═══ Records ═══

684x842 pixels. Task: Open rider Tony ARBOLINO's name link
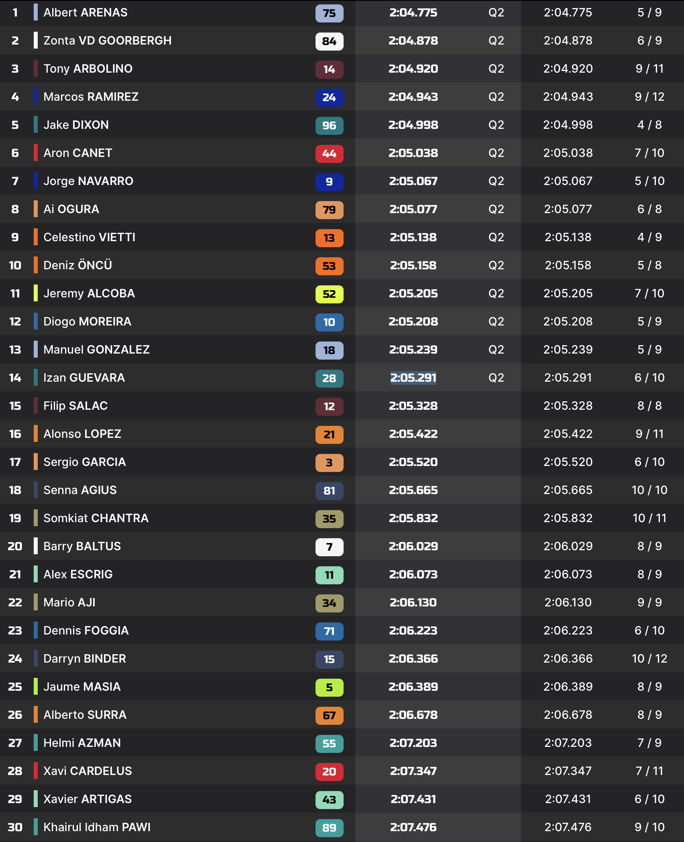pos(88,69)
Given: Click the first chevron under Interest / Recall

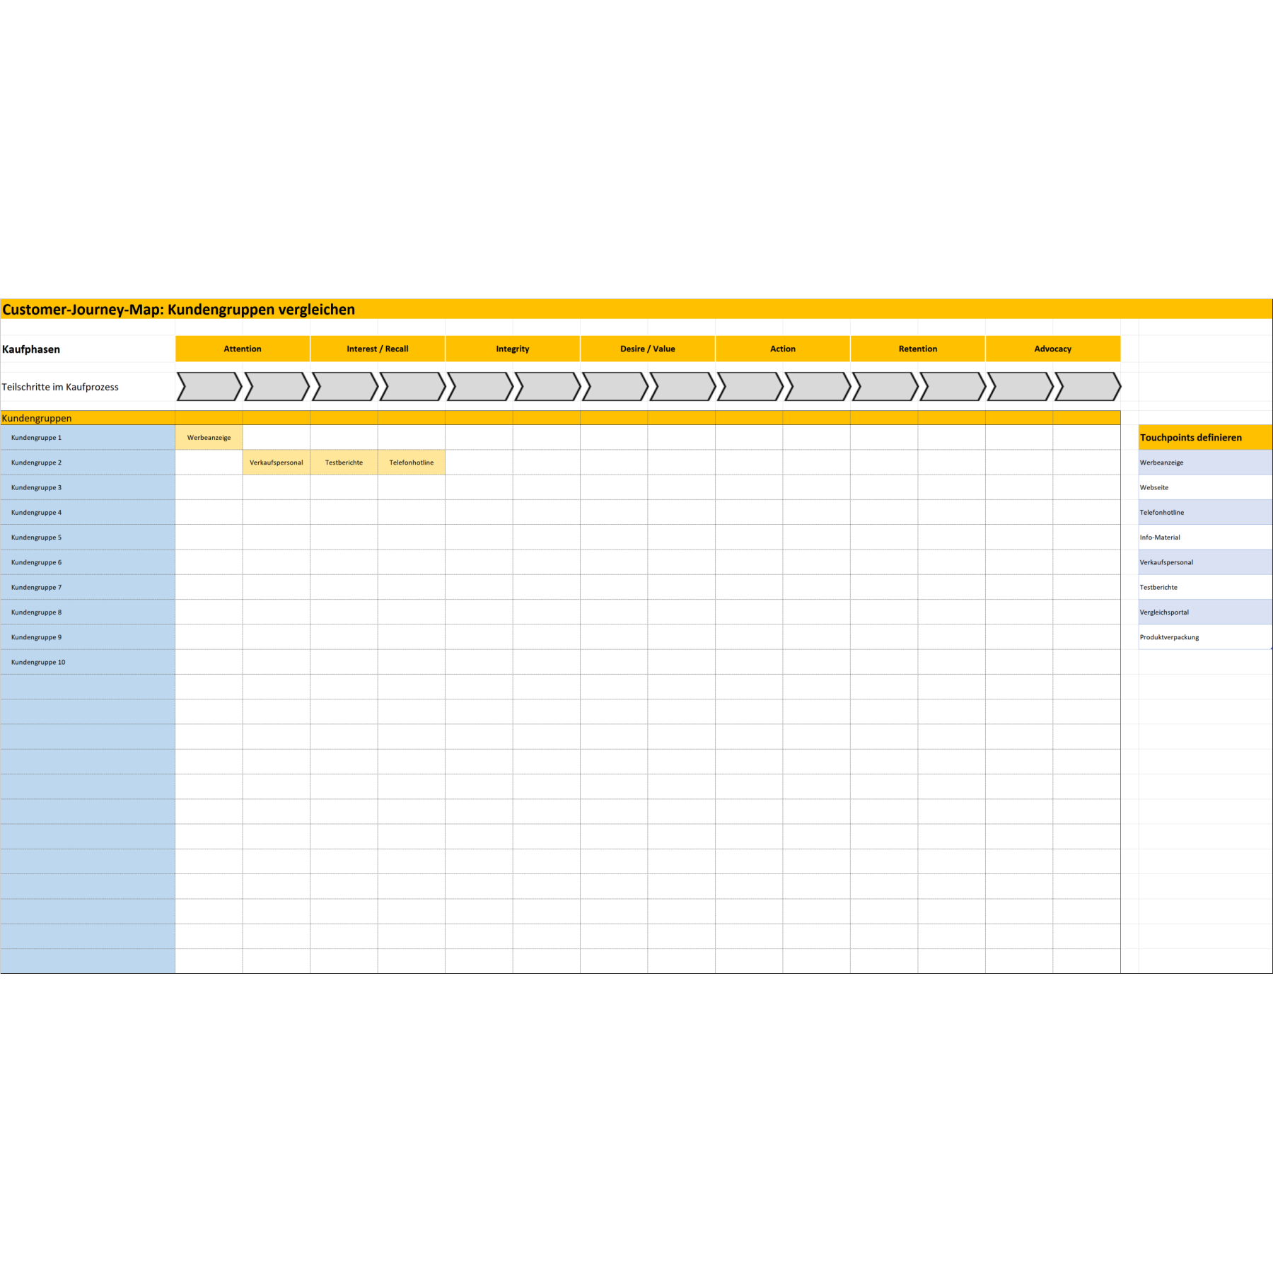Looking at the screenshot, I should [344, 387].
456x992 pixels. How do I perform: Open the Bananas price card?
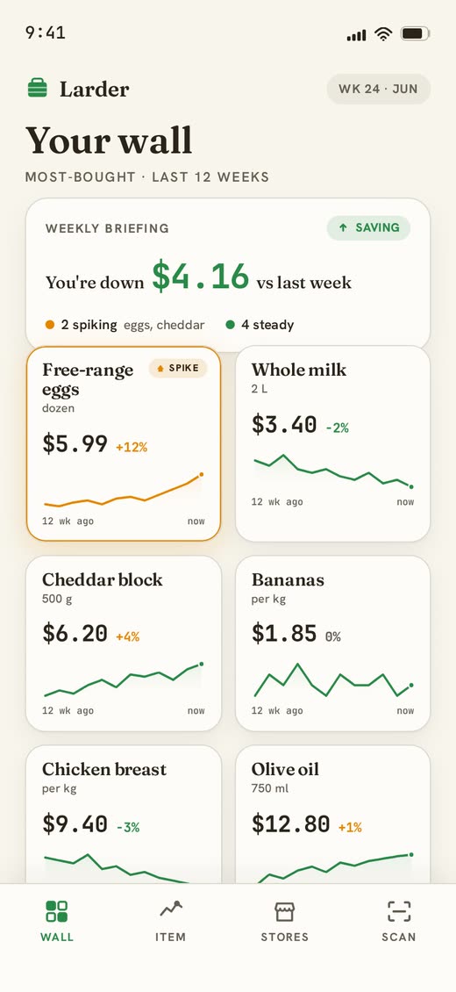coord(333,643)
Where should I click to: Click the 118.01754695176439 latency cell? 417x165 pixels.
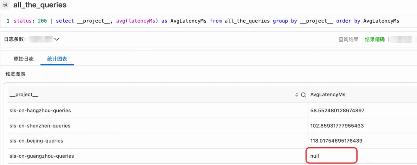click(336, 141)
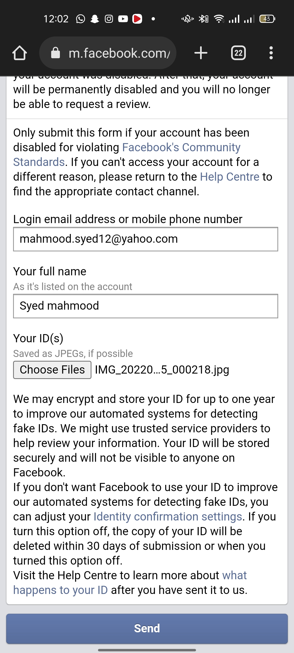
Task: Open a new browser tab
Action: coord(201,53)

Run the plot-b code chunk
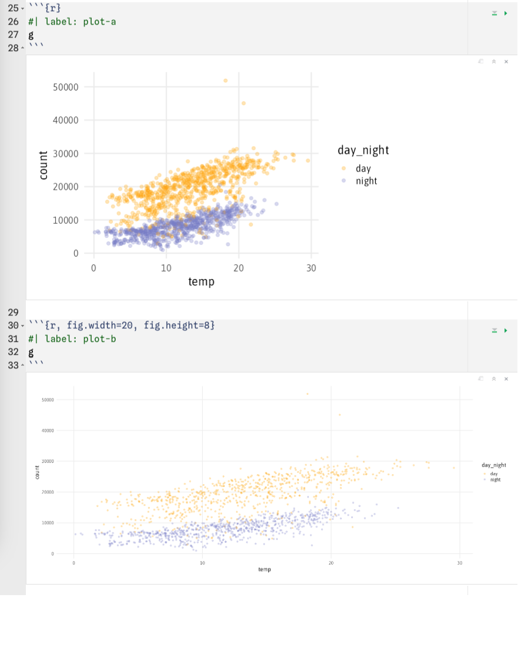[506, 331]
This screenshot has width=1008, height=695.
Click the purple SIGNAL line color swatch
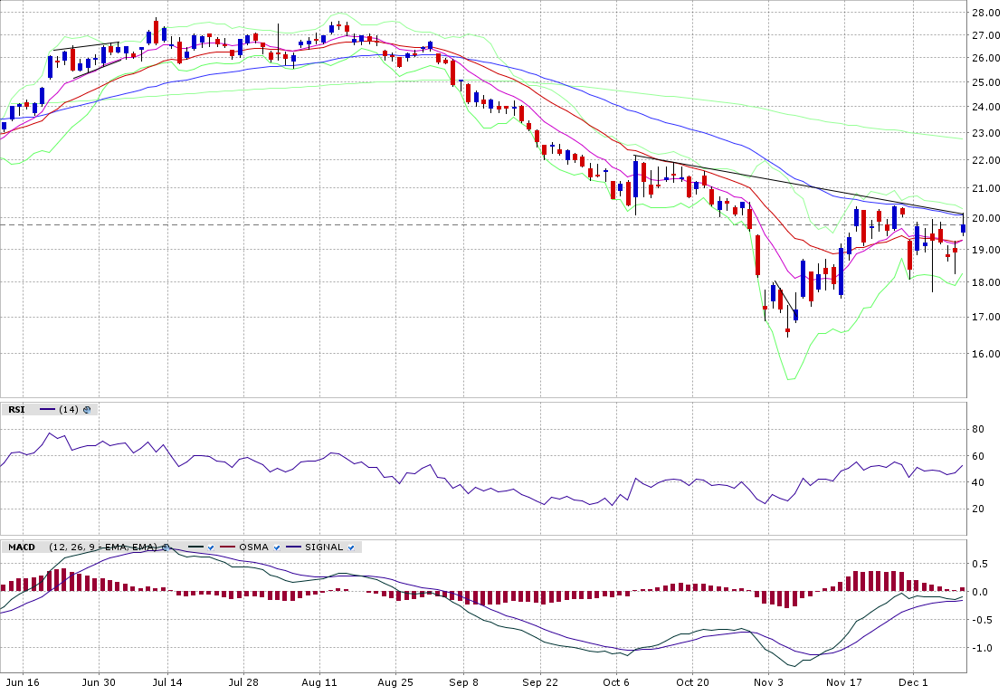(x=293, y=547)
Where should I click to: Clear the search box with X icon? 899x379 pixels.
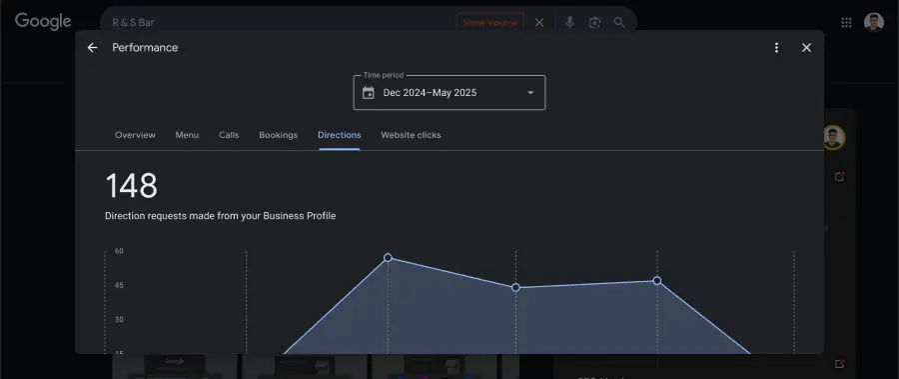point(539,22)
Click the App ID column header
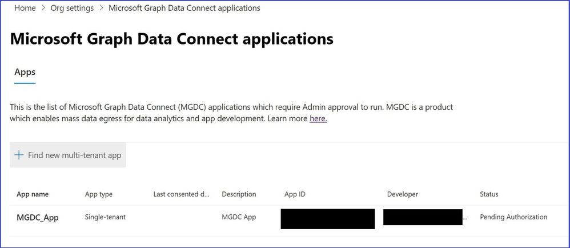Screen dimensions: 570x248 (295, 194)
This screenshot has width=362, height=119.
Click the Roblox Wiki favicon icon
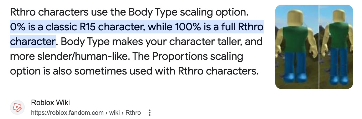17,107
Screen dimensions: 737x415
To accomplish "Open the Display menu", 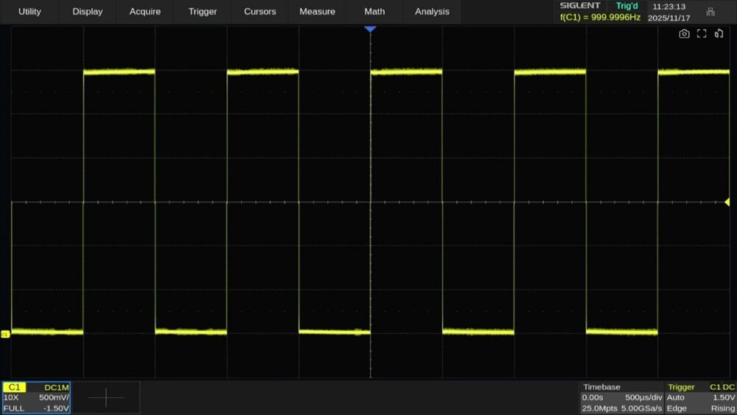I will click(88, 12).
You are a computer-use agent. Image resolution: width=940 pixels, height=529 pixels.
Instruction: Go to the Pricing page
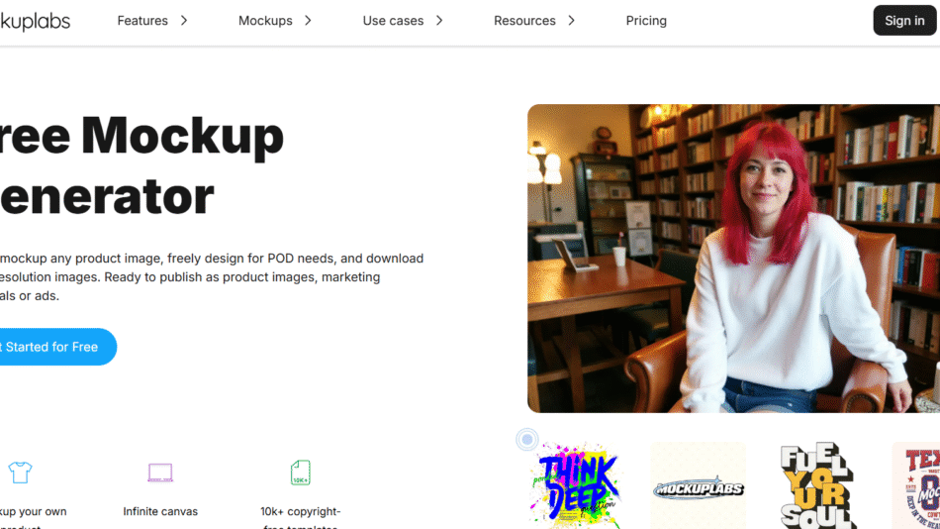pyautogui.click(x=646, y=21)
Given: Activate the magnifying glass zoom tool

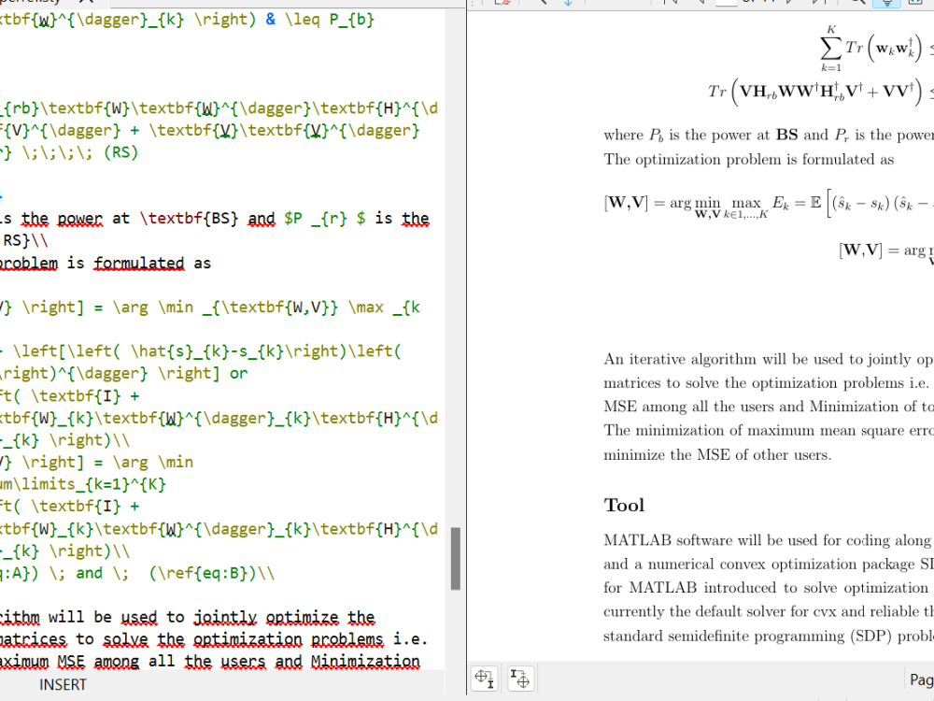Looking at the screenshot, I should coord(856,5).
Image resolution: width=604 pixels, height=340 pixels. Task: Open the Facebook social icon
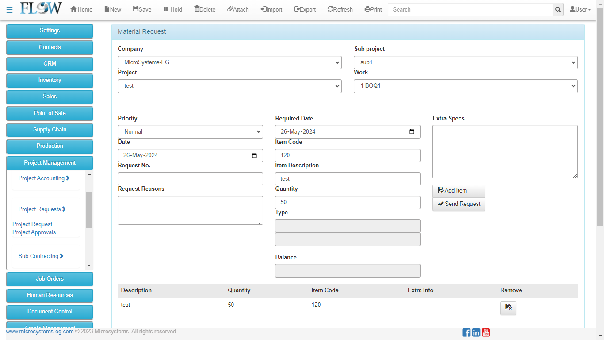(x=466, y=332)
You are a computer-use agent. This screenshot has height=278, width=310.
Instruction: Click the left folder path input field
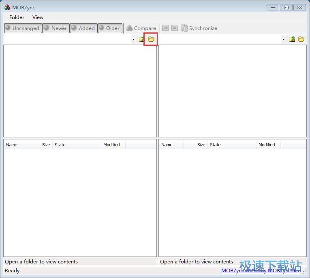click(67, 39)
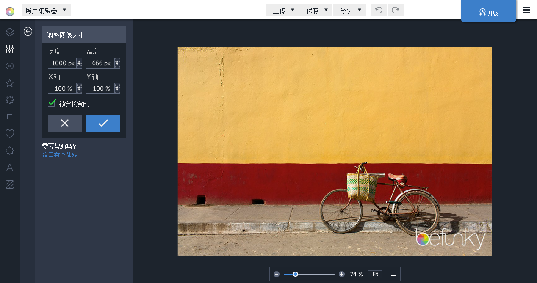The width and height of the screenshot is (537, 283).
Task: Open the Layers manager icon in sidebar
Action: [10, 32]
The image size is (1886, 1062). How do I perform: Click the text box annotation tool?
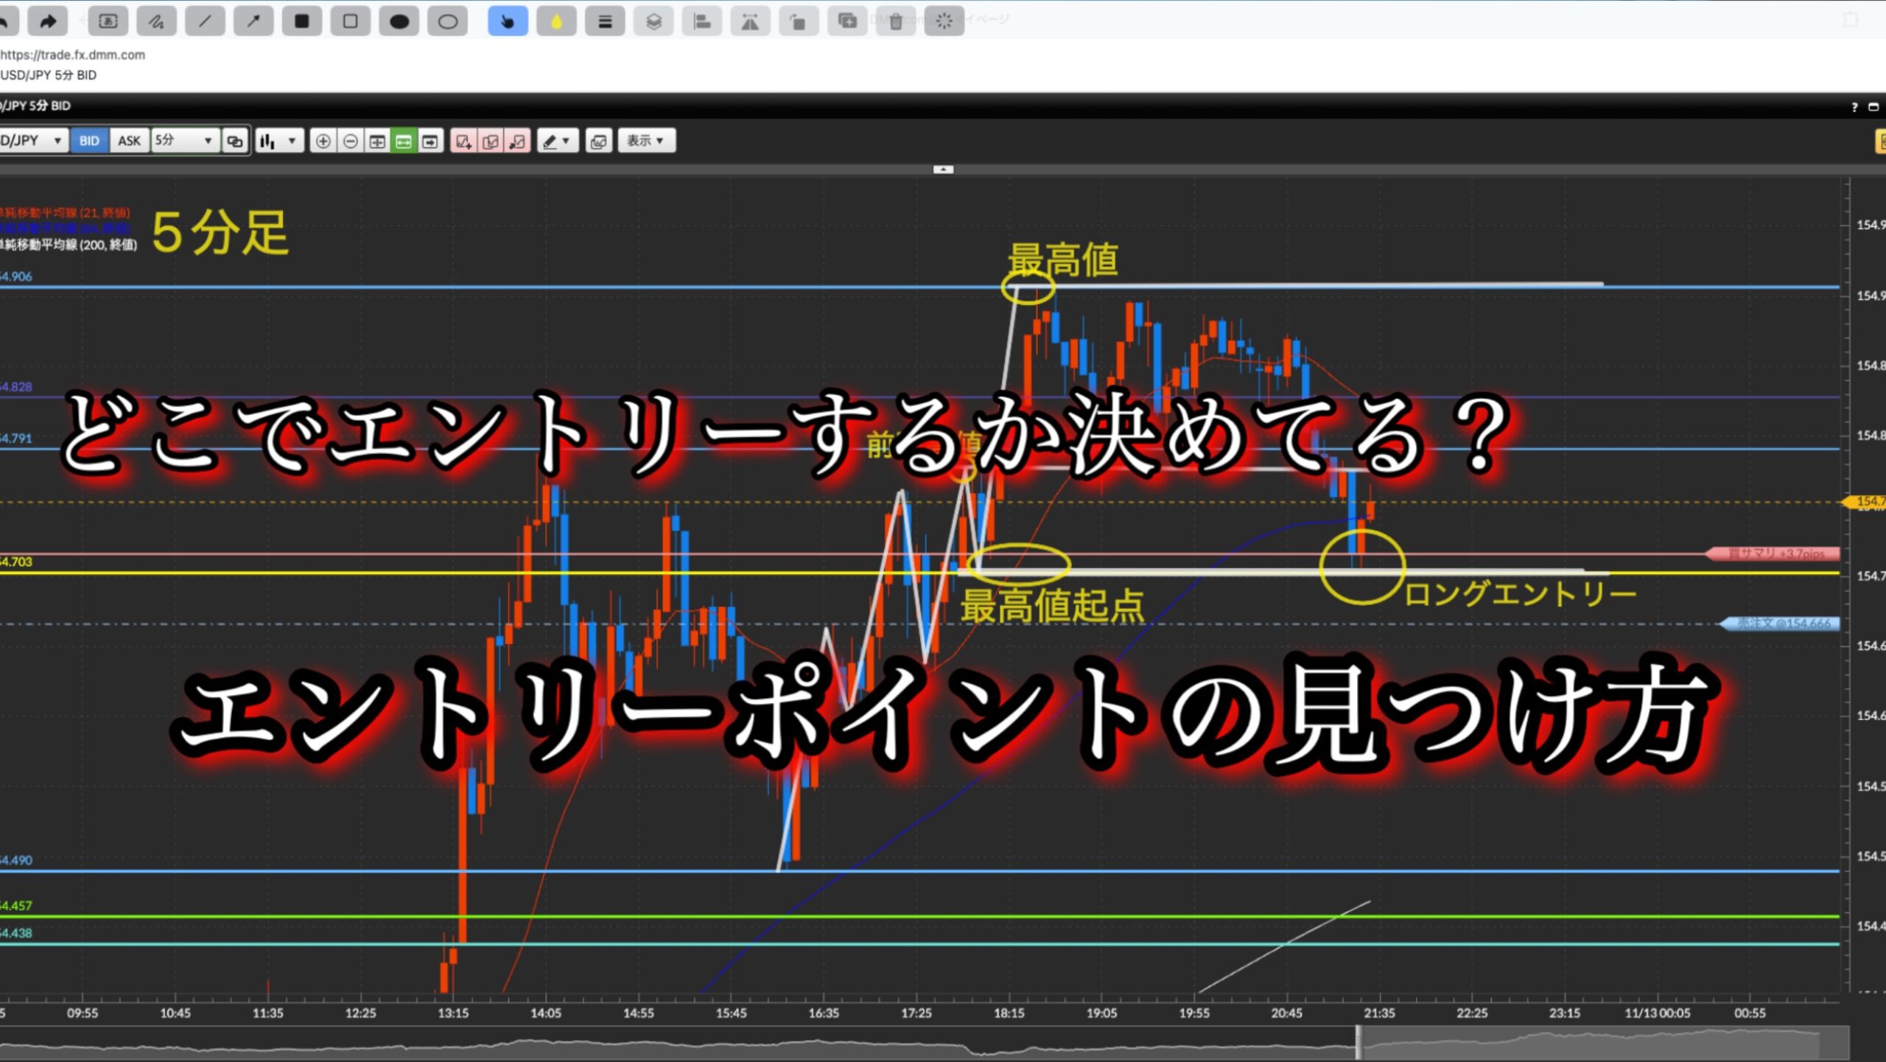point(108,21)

═══

■ **Written exercise**:
Locate each line in the rows above that contains the string "resolution", and copy those lines out in full.

■ **Output**:
You are a computer-use agent. Image resolution: width=940 pixels, height=529 pixels.
Image resolution: width=604 pixels, height=340 pixels. Task: Open the Facebook social icon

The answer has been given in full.